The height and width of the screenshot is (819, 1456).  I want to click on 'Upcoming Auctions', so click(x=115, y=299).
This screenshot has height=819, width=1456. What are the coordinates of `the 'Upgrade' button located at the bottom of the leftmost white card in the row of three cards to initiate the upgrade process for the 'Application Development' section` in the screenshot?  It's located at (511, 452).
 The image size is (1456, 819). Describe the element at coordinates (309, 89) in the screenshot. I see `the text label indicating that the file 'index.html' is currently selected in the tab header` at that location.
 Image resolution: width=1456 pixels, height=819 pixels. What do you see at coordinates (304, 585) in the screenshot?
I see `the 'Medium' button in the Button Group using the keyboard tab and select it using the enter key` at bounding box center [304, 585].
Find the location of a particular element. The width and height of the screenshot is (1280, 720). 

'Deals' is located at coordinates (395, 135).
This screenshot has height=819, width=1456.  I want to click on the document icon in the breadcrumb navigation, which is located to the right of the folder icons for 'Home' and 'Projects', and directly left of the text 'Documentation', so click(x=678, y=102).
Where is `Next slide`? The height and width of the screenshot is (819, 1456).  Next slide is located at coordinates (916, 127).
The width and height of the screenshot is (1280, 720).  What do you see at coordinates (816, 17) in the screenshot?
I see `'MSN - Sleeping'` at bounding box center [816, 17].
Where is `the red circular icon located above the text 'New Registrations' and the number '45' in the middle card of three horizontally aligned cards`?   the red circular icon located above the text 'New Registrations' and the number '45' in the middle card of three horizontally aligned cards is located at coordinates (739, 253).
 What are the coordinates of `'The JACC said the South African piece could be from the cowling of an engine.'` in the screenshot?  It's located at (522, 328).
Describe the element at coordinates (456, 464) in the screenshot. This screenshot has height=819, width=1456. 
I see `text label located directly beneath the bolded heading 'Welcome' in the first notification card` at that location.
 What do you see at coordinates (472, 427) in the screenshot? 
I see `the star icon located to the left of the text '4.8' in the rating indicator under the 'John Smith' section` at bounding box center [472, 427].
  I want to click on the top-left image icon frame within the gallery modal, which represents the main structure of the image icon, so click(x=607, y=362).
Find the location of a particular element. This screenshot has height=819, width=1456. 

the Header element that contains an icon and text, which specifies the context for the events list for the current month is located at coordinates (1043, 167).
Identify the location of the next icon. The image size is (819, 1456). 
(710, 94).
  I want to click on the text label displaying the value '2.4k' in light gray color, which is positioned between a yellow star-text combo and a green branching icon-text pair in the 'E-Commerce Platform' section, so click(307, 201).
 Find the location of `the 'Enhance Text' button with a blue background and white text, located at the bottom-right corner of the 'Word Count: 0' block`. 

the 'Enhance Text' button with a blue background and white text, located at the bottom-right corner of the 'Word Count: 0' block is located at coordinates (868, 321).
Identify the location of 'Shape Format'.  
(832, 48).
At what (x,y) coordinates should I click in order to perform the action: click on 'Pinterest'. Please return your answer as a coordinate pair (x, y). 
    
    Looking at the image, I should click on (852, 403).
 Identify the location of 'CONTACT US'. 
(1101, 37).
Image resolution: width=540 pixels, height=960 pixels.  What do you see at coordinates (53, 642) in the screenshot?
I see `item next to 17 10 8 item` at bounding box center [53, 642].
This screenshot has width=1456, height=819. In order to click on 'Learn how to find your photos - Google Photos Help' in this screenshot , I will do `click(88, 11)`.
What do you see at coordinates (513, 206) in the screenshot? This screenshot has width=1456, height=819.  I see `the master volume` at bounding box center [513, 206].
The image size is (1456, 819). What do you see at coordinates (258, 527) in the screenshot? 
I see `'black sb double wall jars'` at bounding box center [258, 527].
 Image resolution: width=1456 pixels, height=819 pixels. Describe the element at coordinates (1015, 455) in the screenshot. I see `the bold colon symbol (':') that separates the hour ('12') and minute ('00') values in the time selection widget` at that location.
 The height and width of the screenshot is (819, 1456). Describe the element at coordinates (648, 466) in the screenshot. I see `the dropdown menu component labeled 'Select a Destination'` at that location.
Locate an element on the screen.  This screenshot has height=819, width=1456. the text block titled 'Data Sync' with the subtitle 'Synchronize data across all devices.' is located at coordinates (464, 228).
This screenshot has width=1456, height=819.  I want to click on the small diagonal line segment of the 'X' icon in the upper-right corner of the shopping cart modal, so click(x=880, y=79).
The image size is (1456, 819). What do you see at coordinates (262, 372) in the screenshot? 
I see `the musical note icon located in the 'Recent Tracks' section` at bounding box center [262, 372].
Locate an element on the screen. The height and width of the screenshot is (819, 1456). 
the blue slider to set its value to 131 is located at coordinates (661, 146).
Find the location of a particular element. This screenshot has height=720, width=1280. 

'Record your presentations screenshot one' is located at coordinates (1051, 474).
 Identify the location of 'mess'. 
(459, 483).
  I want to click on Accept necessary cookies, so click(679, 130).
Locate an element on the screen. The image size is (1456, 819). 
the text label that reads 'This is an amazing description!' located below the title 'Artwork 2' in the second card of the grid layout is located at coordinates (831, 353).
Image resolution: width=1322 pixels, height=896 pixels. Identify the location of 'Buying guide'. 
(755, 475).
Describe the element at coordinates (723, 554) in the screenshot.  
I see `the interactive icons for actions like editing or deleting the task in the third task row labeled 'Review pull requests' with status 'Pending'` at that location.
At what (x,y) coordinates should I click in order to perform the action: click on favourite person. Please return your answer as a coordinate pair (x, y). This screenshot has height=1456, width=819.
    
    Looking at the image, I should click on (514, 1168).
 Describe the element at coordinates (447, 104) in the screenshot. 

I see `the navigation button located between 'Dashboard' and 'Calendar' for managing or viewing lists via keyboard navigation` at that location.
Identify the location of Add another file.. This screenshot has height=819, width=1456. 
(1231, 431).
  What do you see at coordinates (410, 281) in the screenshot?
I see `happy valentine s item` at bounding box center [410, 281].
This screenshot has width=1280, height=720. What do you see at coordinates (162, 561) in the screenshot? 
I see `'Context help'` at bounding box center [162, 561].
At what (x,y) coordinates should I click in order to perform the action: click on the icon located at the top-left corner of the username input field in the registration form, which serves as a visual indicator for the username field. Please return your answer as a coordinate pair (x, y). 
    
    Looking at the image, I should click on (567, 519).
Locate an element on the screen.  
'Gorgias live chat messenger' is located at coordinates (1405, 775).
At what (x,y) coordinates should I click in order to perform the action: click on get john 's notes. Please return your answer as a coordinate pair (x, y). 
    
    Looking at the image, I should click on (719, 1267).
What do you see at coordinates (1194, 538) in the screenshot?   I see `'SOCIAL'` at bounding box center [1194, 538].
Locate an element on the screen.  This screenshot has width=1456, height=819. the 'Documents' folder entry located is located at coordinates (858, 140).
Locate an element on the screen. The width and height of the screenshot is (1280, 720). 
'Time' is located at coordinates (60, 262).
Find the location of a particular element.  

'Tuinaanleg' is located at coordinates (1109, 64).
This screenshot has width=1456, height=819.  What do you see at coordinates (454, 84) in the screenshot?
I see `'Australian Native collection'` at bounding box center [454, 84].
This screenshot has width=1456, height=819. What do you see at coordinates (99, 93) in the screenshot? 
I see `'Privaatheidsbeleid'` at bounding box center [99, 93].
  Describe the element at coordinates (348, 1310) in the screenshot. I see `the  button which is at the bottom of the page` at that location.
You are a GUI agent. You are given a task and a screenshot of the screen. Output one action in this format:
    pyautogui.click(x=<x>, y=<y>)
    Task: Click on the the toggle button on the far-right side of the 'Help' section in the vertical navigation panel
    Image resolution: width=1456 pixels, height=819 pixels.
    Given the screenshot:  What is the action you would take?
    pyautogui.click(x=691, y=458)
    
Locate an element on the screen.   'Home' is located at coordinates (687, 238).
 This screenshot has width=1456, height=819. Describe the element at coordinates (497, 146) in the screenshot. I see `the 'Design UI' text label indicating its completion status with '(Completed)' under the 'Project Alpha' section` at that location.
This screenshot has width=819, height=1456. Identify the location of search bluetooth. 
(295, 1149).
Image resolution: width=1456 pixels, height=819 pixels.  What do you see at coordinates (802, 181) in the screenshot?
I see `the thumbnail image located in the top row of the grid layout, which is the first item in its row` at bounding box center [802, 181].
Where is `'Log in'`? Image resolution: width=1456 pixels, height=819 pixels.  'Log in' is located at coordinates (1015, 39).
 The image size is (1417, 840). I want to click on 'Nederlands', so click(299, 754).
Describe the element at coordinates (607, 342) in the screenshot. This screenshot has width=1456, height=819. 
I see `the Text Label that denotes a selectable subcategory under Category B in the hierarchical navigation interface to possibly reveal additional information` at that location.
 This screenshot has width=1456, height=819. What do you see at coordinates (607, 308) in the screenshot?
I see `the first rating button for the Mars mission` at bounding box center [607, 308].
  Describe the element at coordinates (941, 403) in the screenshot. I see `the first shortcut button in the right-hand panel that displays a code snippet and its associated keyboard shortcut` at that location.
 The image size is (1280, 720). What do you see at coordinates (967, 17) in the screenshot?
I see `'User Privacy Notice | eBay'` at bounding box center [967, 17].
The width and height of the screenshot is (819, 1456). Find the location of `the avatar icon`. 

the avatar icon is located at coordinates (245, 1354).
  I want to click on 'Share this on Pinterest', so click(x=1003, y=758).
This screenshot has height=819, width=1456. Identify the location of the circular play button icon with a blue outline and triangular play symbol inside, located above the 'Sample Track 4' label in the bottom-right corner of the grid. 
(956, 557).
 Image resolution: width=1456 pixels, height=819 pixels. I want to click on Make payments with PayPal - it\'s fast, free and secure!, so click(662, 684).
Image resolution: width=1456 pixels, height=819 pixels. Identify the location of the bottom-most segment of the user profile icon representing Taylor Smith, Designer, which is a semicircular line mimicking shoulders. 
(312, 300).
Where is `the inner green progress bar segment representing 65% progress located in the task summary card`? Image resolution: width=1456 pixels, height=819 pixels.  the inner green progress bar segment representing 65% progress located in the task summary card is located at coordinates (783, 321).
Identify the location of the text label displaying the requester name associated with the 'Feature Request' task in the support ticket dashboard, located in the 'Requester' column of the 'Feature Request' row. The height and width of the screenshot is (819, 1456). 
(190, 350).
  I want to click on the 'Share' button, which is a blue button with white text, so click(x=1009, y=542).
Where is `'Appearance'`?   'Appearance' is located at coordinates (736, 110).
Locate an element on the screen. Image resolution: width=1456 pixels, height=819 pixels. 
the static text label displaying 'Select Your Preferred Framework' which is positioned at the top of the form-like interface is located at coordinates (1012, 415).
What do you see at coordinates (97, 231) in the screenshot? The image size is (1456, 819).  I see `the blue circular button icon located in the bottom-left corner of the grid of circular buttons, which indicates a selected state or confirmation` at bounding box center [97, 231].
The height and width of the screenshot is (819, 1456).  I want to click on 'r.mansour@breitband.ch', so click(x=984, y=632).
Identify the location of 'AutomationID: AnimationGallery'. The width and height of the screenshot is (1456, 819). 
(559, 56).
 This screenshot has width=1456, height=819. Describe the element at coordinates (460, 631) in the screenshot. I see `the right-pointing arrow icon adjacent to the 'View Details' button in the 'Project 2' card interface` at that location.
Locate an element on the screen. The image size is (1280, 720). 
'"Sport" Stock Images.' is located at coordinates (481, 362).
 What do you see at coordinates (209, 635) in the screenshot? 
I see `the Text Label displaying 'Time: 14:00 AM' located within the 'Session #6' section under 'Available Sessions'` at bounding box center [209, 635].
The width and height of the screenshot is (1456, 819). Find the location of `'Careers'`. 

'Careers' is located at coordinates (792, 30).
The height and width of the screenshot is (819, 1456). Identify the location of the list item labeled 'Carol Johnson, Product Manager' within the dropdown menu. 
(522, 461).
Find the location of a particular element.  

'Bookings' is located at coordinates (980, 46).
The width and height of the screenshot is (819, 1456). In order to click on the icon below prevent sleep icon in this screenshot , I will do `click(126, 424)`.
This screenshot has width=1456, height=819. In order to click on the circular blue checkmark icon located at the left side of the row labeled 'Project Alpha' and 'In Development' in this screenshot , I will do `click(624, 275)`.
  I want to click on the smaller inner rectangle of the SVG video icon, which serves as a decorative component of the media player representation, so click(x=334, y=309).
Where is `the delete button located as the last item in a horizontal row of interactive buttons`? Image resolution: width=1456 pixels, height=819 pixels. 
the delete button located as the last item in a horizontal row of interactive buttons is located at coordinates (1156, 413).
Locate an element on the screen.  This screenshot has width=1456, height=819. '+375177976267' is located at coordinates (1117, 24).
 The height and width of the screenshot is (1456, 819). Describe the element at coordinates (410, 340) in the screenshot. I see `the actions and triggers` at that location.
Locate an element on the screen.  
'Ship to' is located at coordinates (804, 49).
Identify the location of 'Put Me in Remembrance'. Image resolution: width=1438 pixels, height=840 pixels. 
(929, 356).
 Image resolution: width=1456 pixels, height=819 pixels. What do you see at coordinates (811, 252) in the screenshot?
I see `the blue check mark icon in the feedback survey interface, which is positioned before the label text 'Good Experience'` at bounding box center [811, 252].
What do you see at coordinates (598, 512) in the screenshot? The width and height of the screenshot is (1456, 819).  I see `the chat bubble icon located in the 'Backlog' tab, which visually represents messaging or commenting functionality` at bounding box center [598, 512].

WHAT THE TASK REQUIRES: Report each line of the listing above that contains the word "perform".

COMPLETED TASK:
At what (x,y) coordinates should I click in order to perform the action: click on 'Pinterest'. Please return your answer as a coordinate pair (x, y). 
At what (x,y) coordinates should I click in order to perform the action: click on favourite person. Please return your answer as a coordinate pair (x, y). This screenshot has height=1456, width=819.
At what (x,y) coordinates should I click in order to perform the action: click on the icon located at the top-left corner of the username input field in the registration form, which serves as a visual indicator for the username field. Please return your answer as a coordinate pair (x, y). 
At what (x,y) coordinates should I click in order to perform the action: click on get john 's notes. Please return your answer as a coordinate pair (x, y). 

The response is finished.